__Challenge__.
Print the material word for word, from its first line through the line that contains "will click(x=85, y=171).", with both of those lines included.

__Extracted data entries__.

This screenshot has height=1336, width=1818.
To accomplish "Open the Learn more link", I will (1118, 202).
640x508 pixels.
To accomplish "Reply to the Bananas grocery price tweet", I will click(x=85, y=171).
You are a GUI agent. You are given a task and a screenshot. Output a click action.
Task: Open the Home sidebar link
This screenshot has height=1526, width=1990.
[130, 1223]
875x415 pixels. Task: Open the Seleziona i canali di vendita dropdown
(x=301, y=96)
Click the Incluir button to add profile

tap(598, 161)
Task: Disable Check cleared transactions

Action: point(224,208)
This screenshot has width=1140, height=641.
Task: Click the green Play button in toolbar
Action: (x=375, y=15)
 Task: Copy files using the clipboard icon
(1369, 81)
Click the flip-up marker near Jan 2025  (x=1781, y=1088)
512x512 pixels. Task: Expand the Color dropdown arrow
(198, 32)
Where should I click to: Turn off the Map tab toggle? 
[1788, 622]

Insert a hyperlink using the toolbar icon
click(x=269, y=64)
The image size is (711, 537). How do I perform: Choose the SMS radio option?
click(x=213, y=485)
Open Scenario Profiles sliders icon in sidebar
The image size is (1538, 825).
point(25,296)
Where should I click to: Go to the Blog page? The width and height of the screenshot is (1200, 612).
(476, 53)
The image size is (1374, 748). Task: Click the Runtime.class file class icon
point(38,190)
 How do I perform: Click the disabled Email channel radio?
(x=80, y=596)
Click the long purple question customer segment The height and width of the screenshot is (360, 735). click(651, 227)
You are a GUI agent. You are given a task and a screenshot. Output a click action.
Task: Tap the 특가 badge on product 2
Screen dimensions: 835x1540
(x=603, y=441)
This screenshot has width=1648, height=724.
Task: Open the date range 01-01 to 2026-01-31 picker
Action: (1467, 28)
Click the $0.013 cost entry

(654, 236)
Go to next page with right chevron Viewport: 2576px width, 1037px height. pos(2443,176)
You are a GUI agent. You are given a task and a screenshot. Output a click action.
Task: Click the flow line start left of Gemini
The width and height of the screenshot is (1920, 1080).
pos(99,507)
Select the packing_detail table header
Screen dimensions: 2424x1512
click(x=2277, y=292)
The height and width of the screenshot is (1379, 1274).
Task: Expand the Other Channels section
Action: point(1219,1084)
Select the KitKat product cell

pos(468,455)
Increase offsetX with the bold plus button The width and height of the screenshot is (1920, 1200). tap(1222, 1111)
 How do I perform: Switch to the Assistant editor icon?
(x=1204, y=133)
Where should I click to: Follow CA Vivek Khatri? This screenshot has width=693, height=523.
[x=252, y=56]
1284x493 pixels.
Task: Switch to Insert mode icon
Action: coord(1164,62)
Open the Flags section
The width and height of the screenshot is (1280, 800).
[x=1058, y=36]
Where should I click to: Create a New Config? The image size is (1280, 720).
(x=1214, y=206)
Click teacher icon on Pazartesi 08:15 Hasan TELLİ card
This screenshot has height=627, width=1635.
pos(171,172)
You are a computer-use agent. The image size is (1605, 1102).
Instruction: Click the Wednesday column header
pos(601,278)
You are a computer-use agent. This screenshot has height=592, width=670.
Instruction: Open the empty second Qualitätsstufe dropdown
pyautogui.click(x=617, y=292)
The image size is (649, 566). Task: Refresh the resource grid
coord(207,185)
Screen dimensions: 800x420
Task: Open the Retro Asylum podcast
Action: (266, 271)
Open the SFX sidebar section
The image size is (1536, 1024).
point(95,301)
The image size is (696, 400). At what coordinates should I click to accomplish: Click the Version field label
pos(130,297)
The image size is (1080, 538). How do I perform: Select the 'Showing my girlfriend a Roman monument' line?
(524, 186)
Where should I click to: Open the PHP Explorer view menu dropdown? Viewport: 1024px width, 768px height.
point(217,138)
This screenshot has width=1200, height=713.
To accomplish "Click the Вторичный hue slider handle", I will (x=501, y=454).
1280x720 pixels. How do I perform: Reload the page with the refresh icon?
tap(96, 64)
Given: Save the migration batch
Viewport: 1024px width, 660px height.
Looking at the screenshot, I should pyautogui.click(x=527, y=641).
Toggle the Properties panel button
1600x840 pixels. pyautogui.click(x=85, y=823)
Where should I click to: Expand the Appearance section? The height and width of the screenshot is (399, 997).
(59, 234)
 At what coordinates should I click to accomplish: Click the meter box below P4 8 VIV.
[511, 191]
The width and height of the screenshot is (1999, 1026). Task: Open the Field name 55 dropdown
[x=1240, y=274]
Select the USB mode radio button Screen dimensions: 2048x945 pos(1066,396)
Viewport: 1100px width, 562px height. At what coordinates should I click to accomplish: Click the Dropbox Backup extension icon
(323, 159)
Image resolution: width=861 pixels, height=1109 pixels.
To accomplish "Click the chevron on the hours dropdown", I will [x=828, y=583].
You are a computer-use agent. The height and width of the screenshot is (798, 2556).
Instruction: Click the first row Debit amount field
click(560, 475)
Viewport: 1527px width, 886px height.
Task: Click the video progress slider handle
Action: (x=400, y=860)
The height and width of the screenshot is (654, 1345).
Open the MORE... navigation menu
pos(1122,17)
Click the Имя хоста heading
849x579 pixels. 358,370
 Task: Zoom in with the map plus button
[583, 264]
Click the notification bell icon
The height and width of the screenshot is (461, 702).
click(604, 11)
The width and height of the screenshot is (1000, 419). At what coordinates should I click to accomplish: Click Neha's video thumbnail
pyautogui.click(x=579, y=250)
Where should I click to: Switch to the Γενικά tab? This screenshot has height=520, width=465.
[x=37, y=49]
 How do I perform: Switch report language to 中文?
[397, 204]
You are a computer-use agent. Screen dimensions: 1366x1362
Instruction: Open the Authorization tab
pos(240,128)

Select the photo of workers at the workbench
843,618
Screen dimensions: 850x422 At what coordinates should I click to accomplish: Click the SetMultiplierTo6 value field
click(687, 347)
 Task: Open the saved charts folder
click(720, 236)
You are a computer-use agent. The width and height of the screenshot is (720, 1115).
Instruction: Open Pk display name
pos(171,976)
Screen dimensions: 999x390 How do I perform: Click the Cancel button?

__Answer to the task__.
This screenshot has height=1336, width=1818.
To accomplish "Open the Learn more link", I will (1118, 202).
640x508 pixels.
To accomplish "Reply to the Bananas grocery price tweet", I will click(x=85, y=171).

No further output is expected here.